Spiritual powers are not a big deal in Buddhism. They are just petty skills, a kind of child's play, and not to be considered important. Students of Buddhism who are out to get spiritual powers have gone down the wrong road and are basically not Buddhists of proper faith.

Q:Why do people pay homage to Sun Wukong (the monkey in Journey to the West) and not to Great Master Xuanzhuang, the Tang (Dynasty) Monk? And, is there really a Sun Wukong?

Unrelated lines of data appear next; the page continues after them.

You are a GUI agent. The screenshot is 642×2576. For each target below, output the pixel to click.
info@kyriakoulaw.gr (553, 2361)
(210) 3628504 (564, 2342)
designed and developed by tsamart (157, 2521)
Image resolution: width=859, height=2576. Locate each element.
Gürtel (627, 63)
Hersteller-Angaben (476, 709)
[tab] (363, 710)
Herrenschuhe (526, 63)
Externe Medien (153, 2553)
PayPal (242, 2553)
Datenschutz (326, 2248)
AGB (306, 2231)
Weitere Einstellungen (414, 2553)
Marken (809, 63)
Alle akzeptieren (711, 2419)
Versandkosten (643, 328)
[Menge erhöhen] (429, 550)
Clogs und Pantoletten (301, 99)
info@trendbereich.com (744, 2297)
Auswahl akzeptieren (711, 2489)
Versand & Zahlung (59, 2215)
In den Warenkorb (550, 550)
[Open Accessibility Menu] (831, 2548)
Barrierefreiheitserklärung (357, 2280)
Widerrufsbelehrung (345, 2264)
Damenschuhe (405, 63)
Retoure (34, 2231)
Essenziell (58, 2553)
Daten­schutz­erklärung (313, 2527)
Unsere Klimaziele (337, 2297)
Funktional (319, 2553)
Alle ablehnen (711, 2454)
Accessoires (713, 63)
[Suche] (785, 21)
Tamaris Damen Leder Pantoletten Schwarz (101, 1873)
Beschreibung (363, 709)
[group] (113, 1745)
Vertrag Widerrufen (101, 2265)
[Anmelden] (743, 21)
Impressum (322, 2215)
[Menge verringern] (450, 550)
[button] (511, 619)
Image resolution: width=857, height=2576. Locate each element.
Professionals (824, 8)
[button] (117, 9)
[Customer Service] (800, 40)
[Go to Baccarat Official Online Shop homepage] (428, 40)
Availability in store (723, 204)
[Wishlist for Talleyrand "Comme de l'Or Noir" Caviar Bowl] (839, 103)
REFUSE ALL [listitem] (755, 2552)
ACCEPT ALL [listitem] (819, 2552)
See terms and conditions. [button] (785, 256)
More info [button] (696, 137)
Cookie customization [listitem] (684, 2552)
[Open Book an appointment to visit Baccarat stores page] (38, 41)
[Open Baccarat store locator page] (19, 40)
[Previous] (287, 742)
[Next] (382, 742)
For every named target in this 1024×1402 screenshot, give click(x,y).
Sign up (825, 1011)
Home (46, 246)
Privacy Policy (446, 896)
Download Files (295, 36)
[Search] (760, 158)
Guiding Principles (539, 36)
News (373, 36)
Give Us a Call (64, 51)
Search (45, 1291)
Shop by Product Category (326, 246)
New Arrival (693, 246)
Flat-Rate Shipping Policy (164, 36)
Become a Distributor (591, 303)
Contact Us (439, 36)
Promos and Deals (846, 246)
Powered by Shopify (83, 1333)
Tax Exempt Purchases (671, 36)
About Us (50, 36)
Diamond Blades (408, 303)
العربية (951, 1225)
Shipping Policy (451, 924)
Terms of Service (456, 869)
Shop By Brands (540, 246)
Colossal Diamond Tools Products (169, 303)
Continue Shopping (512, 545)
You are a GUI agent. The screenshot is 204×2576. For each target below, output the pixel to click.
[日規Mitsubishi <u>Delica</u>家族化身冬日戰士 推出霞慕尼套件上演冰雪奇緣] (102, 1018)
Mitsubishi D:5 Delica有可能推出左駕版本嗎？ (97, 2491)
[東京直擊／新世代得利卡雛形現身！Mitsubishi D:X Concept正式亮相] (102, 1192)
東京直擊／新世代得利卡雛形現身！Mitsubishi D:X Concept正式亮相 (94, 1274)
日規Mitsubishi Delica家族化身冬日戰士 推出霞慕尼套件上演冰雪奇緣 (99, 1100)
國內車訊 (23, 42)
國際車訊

A:Just because Sun Wukung had a golden rod, was able to do somersaults, could ascend to the heavens and enter the earth, and was multi-skilled, everyone adored him. Sun Wukong, JuBajie, Sha Seng, and so forth, actually existed, but they were invisible spirits. They aided and protected the Tang Monk on his trip to India to obtain the sutras. They were not visible to the eyes of ordinary people. They didn't possess physical bodies like ordinary people; they were spirits. Great Master Xuanzhuang was an honest, down-to-earth cultivator. He wasn't able to do flying somersaults, or cause a big uproar in the celestial palaces. He only knew how to conceal his talent and truly cultivate the Way. By virtue of the three qualities of determination, sincerity, and constancy, he single-mindedly went to obtain the sutras, and dedicated himself to benefiting living beings. As a result, Sun Wukung and the others stepped out to protect and support him.